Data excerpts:
=====

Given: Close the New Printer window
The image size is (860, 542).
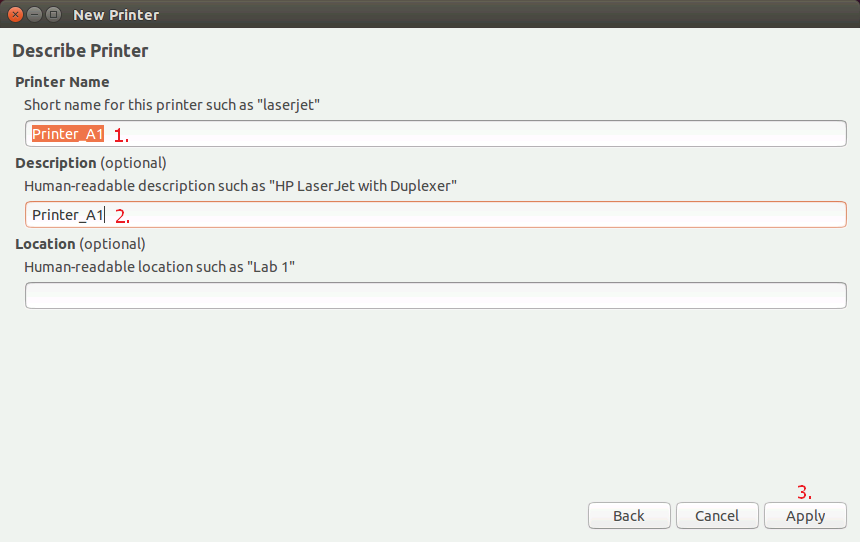Looking at the screenshot, I should pos(15,15).
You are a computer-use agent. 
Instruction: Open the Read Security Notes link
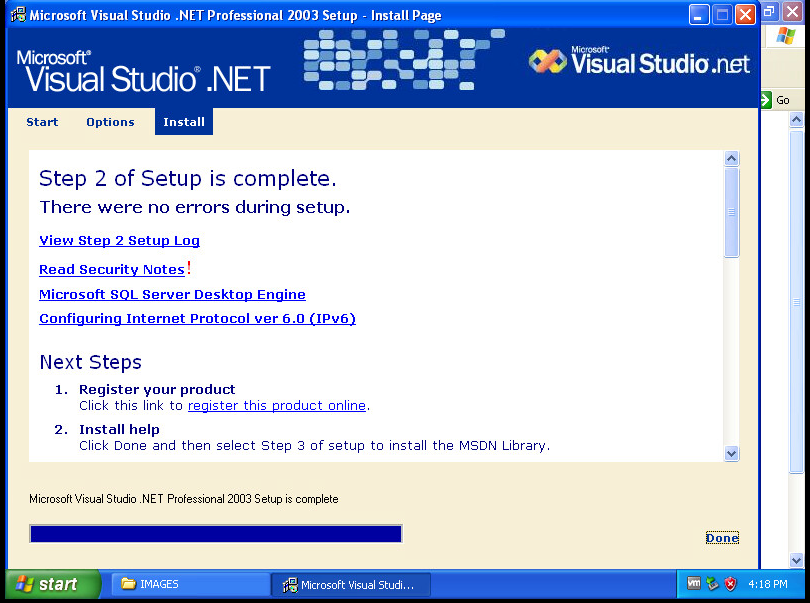pos(112,269)
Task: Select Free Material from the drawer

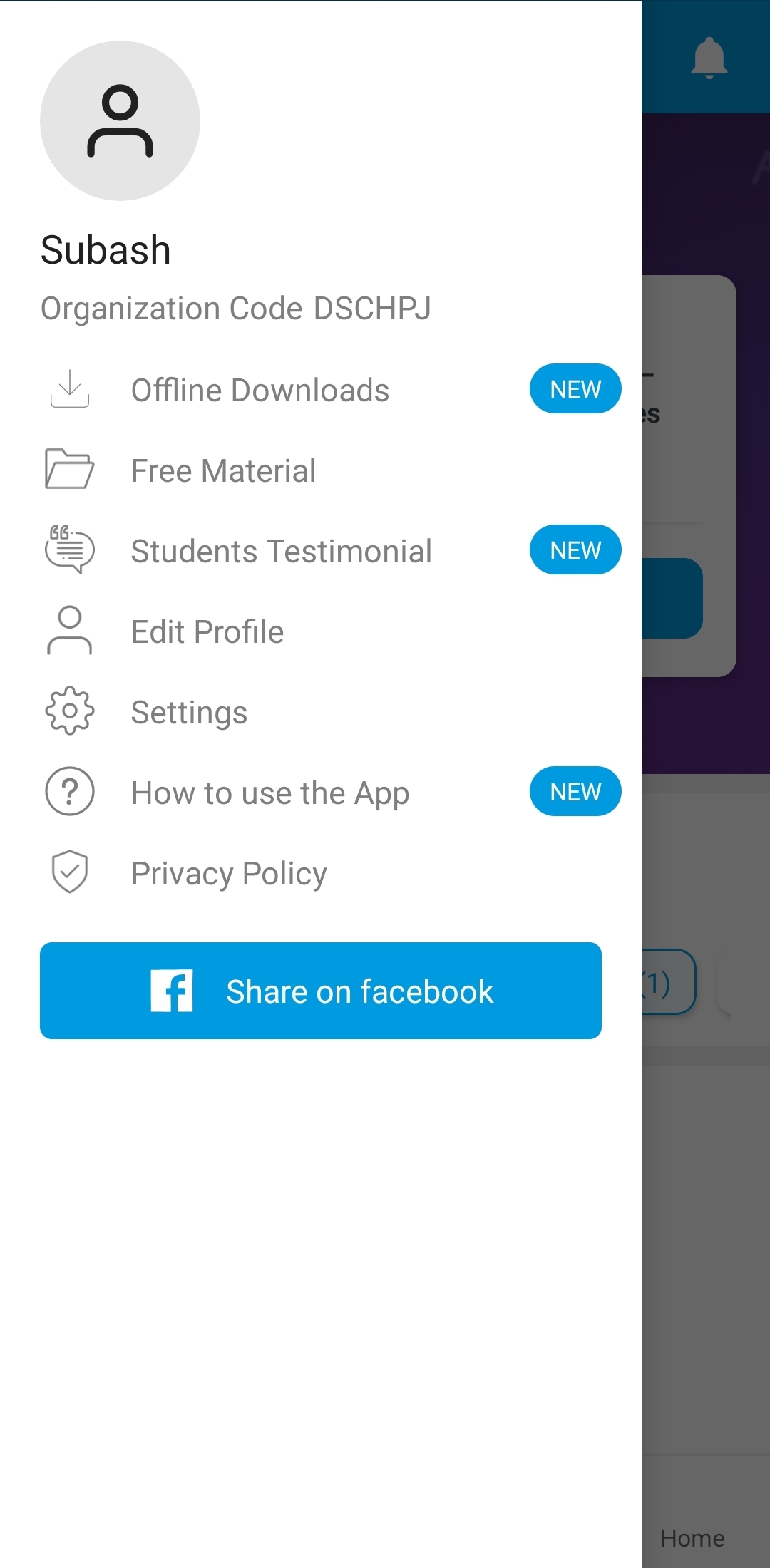Action: pos(223,471)
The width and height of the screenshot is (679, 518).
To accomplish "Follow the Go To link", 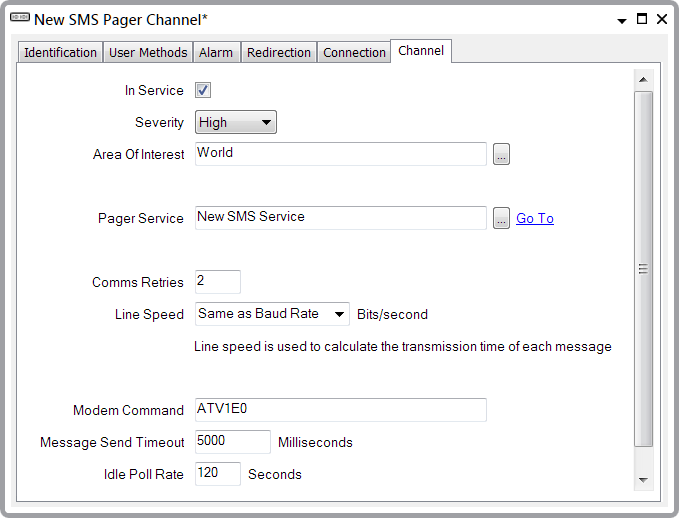I will (x=534, y=218).
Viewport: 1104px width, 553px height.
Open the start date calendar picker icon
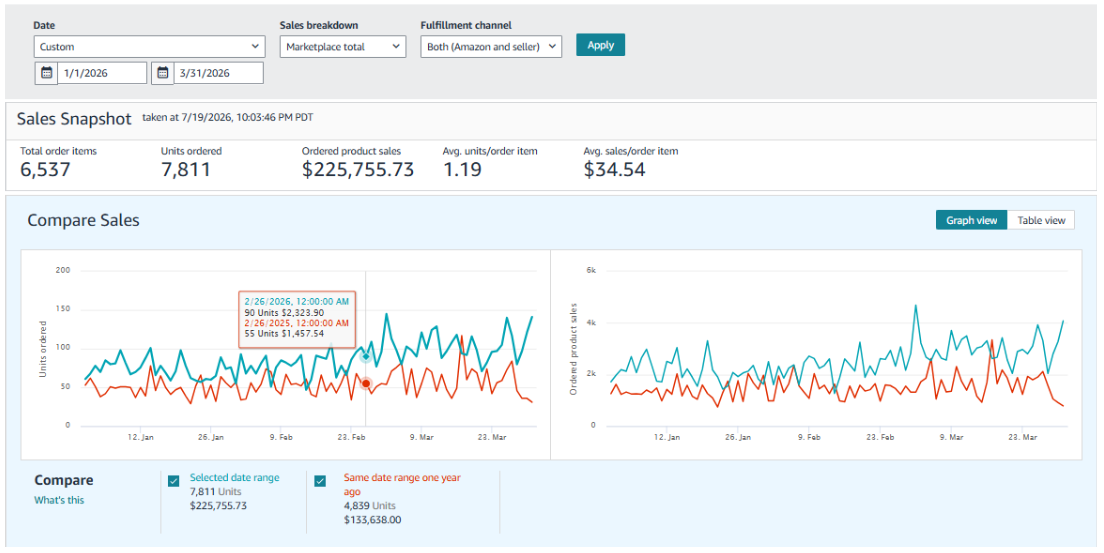tap(46, 73)
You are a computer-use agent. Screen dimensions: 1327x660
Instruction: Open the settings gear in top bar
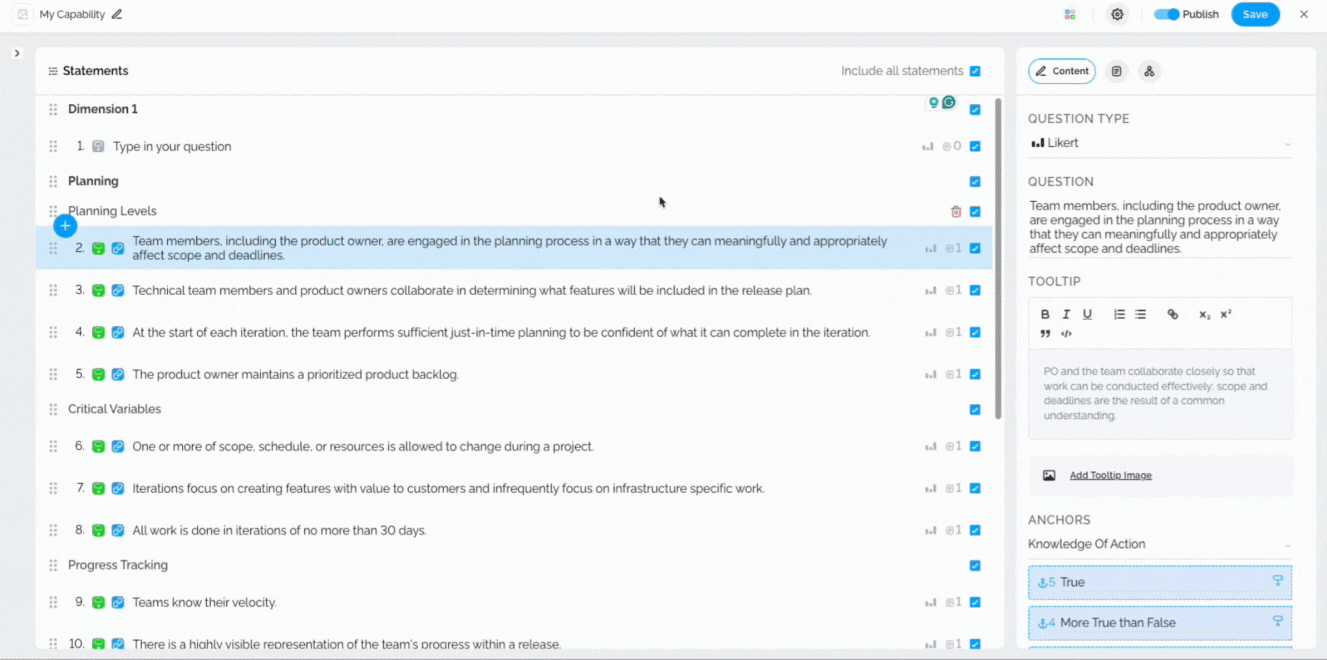[x=1117, y=15]
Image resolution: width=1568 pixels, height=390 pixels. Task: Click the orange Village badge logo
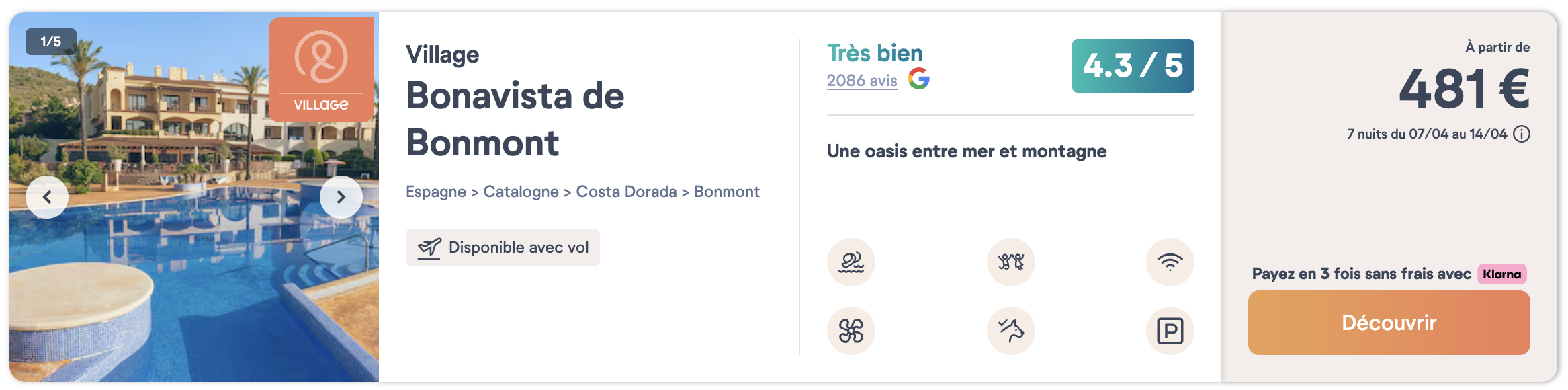[x=321, y=69]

=====

Description of the task: Word for word, write out each line from the one with "Viewport: 1104px width, 553px height." through the end of the entries above, and omit any pictures.

The answer:
Viewport: 1104px width, 553px height.
Open the start date calendar picker icon
tap(46, 73)
You are a computer-use agent. Screen dimensions: 1327x660
Instruction: Open the settings gear in top bar
[x=1117, y=15]
Image resolution: width=1568 pixels, height=390 pixels. Task: Click the orange Village badge logo
[x=321, y=69]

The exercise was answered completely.